* Your goal
Starting with the line that has "Image resolution: width=785" in the records below and ending with the line that has "1036x1153 pixels. Task: Remove", output those lines exactly and nothing more; omit the pictures.

* Data provided
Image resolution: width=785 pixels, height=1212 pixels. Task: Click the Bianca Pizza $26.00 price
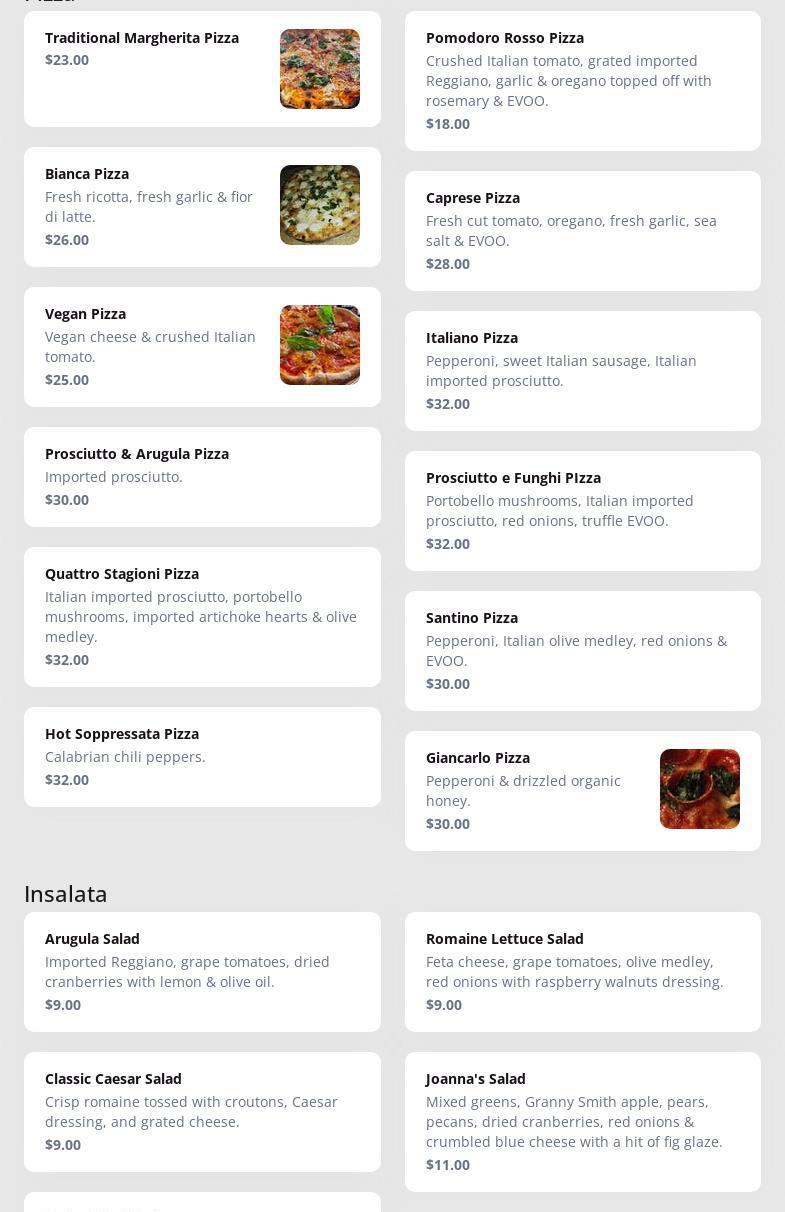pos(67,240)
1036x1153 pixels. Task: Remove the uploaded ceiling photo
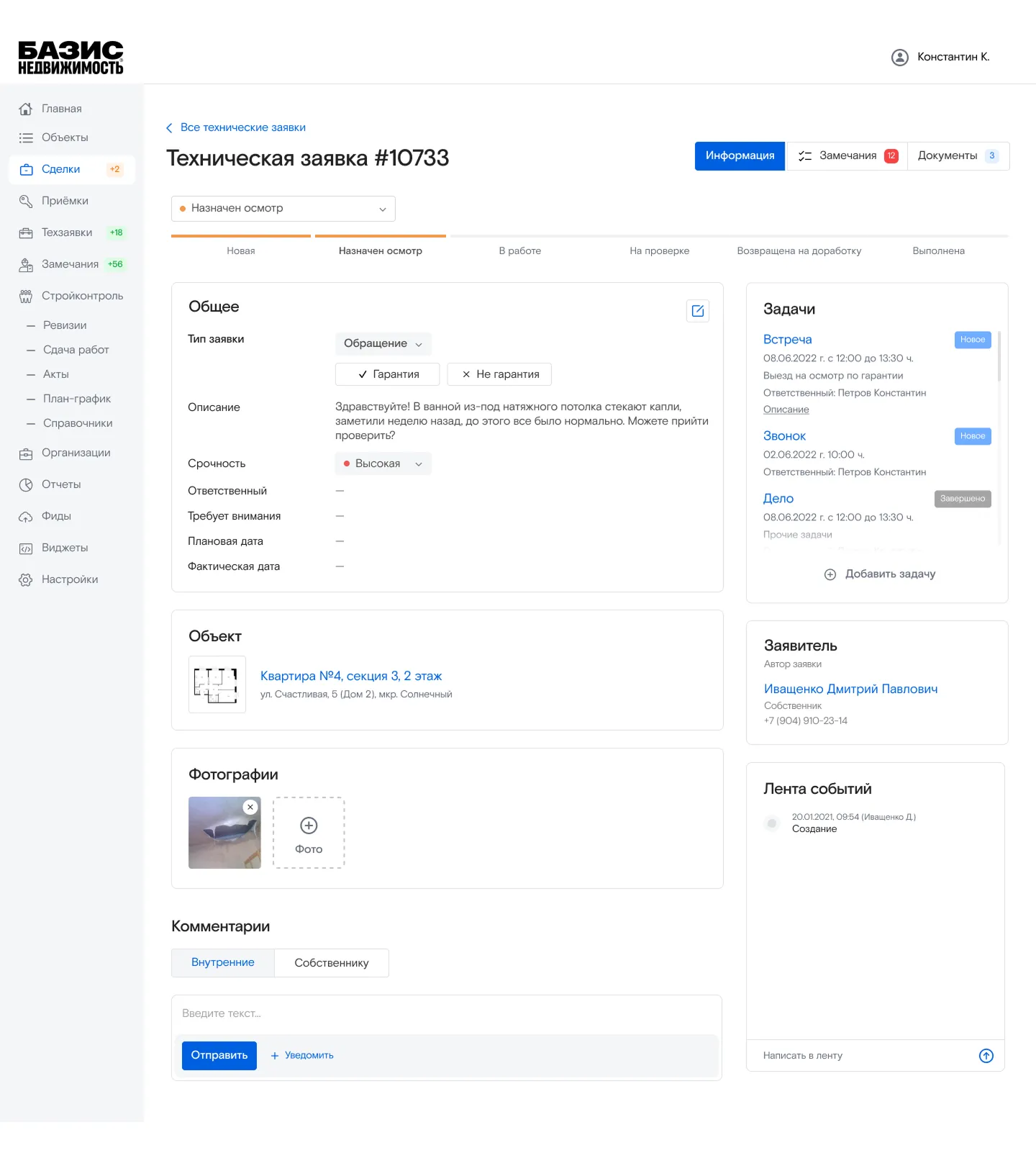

--

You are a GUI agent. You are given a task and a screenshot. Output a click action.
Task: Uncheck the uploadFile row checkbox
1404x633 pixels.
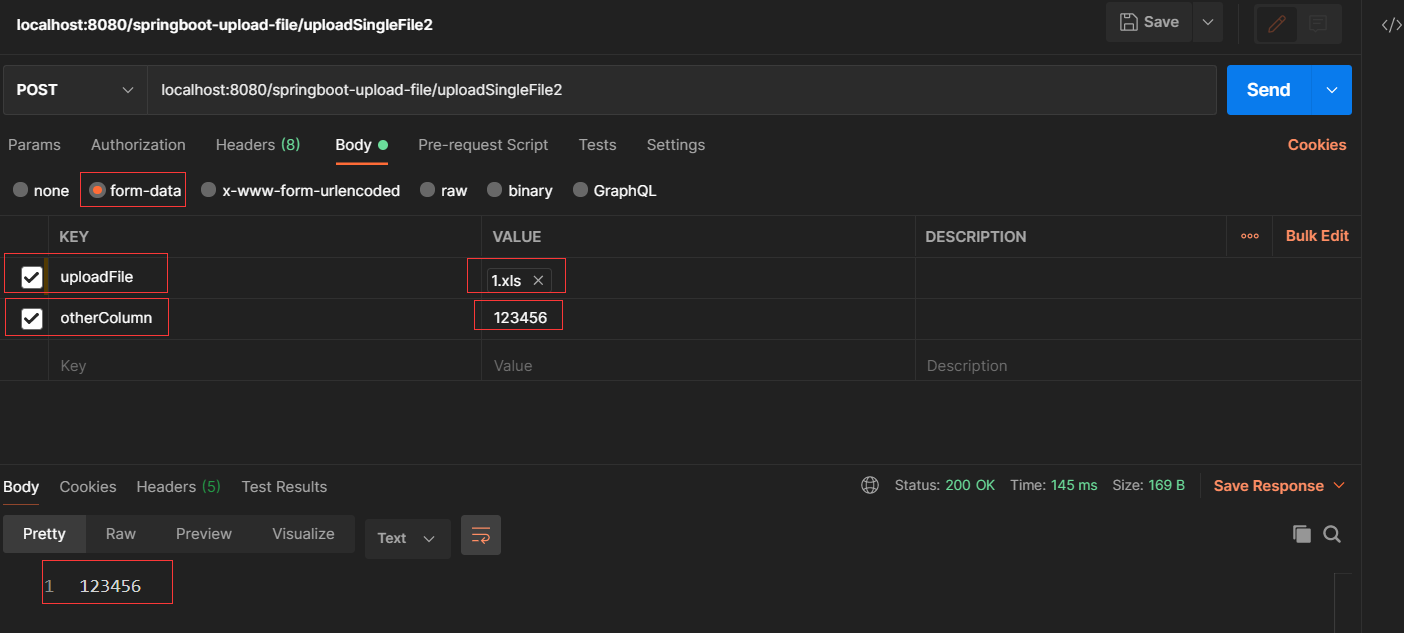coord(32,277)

* Response below
Image resolution: width=785 pixels, height=1212 pixels. Task: Click the Bianca Pizza $26.00 price
pos(67,240)
1036x1153 pixels. Task: Remove the uploaded ceiling photo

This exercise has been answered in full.